Lessons from the World Cup
There are many parallels between the worlds of sport and business – and, showcasing some brilliant and appalling football, this year’s World Cup offered rich pickings for lessons about strategy and teamwork in action. Here are my top three conclusions from Brazil.
1. It’s all about the team
In the run-up to the World Cup there was a lot of talk surrounding the star players. Cristiano Ronaldo, Mario Balotelli and Andres Iniesta were all cited as players capable of carrying a nation single-handedly into the final – and yet all were on their way home after the group stages. In business you could compare these players to the star salesperson, who struts around the office proudly telling everyone how great they are and how they are saving everyone’s jobs as a result of their latest great deal. My experience is that you can only be the star salesperson when you have a great team around you delivering on your promises.

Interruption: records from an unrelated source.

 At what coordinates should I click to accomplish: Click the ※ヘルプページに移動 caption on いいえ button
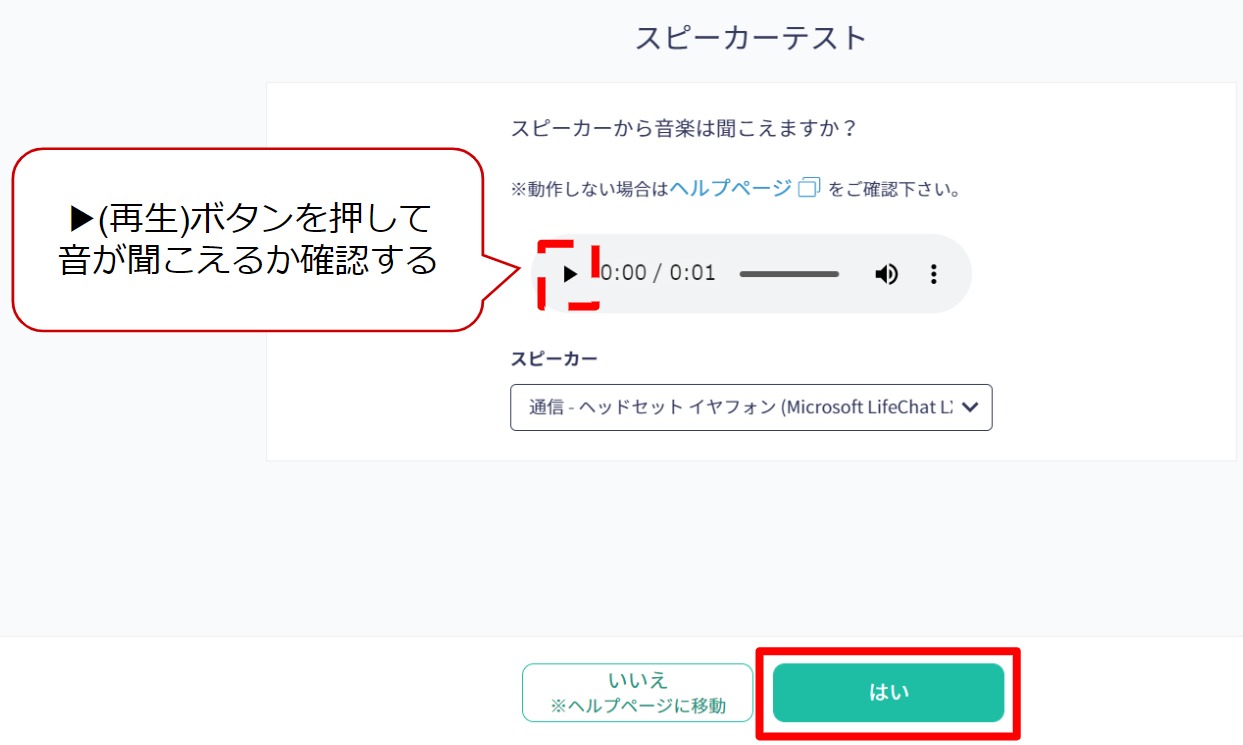pos(637,706)
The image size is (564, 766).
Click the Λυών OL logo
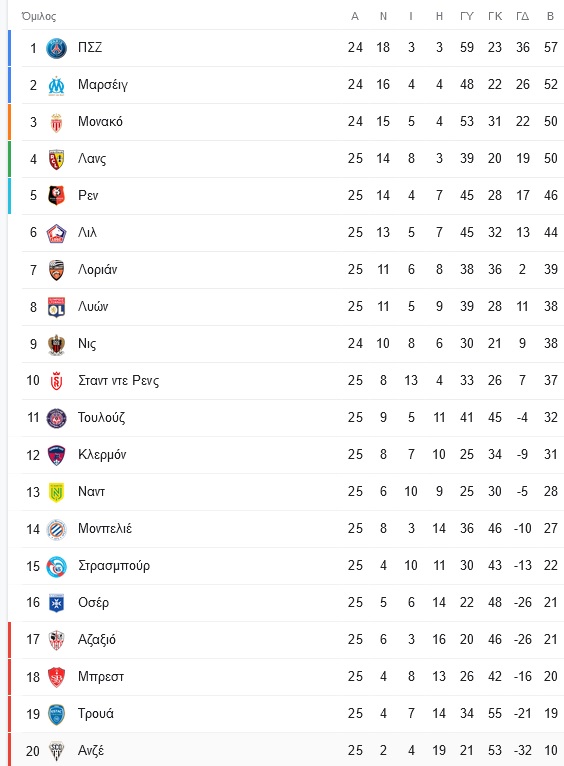pyautogui.click(x=56, y=307)
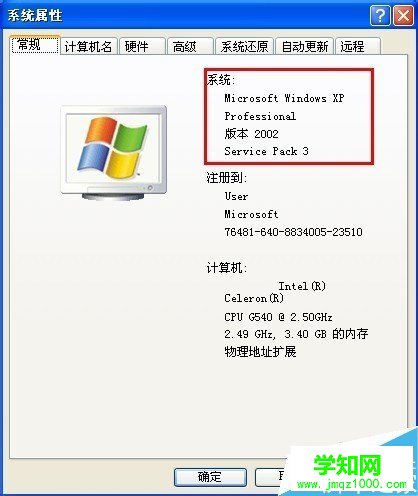Switch to the 自动更新 tab
This screenshot has width=418, height=496.
305,46
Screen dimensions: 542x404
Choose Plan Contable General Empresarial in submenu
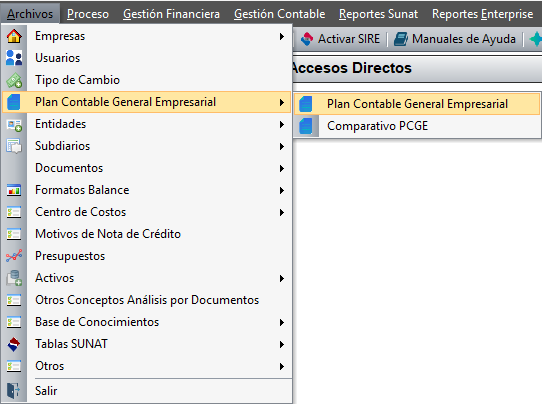point(417,104)
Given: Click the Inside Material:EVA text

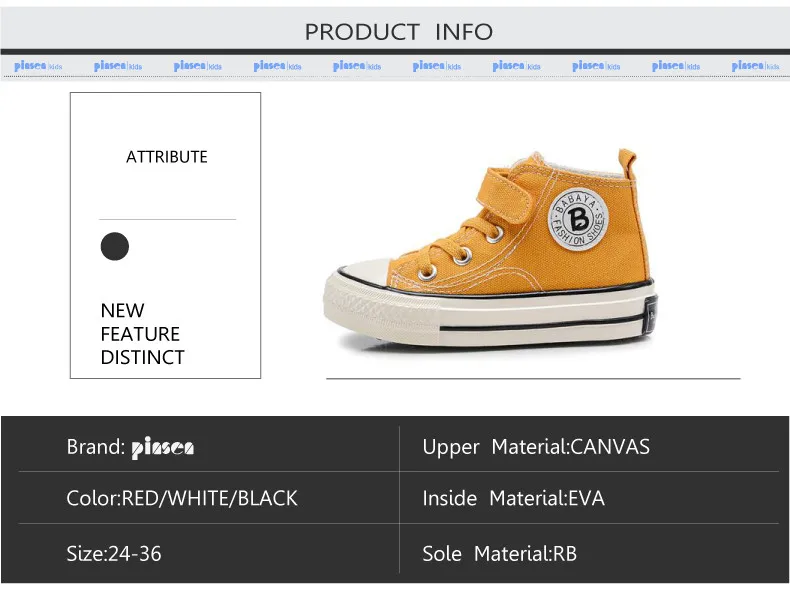Looking at the screenshot, I should [513, 498].
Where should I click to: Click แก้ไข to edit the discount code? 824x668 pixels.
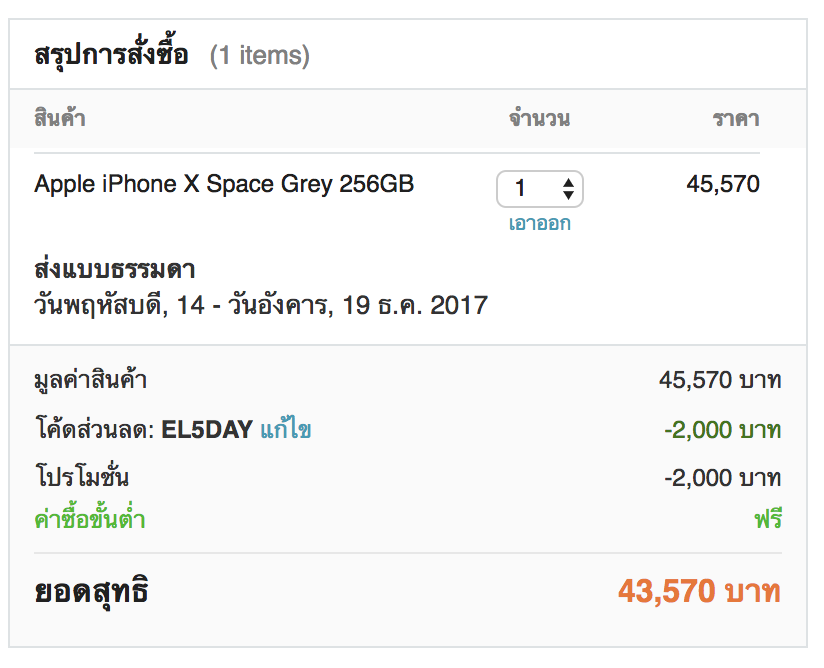[x=285, y=430]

In my mind it was the defensive unit of Argentina, marshalled by Javier Mascherano not Lionel Messi that took them to the final. Germany, however, were the ultimate demonstration that the strength of a collaborative and selfless team far outweighs that of a lone star. As a business we need to acknowledge and celebrate the operational and administration departments that make us look so good week in, week out.
2. You have to take risks
USA’s Tim Howard’s 16 saves against Belgium were enough to set a new World Cup record. Guillermo Ochoa of Mexico also made a name for himself with a number of amazing saves. Statistics show that the USA had the best defence in the tournament, making the most blocks and tackles but neither the USA nor Mexico progressed to the final. Germany had the second best defence – but Germany also had the best passing record and the top goal scorer. A well-organised business with good processes is the foundation which keeps customers happy and coming back, but to grow and develop you need new customers and products. You can’t win in any discipline unless you’re willing to take calculated risks, go out into different parts of the ‘pitch’ and try and score with some new customers and markets.
3. You have to believe
I sat with a friend to watch the Germany vs. Brazil quarter final and as we watched all the pre- match build-up, he turned to me and said: “Brazil are going to get thrashed.” They just didn’t look up for it. The Brazilian team completely overplayed Neymar’s injury and the lengths to which Brazil’s federation went to get team captain Thiago Silvawho’s suspension overturned sent a clear message to the rest of the team: we do not believe we can win without these players. Brazil lost hope and forgot to play. There are many occasions in business when we could convince ourselves things are not possible. We have all heard things like ‘we can never get that finished this week’, or ‘that company will never deal with us’. Opportunities and chances are dead before they are even started in a self-fulfilling prophecy. But a little belief can go a very long way.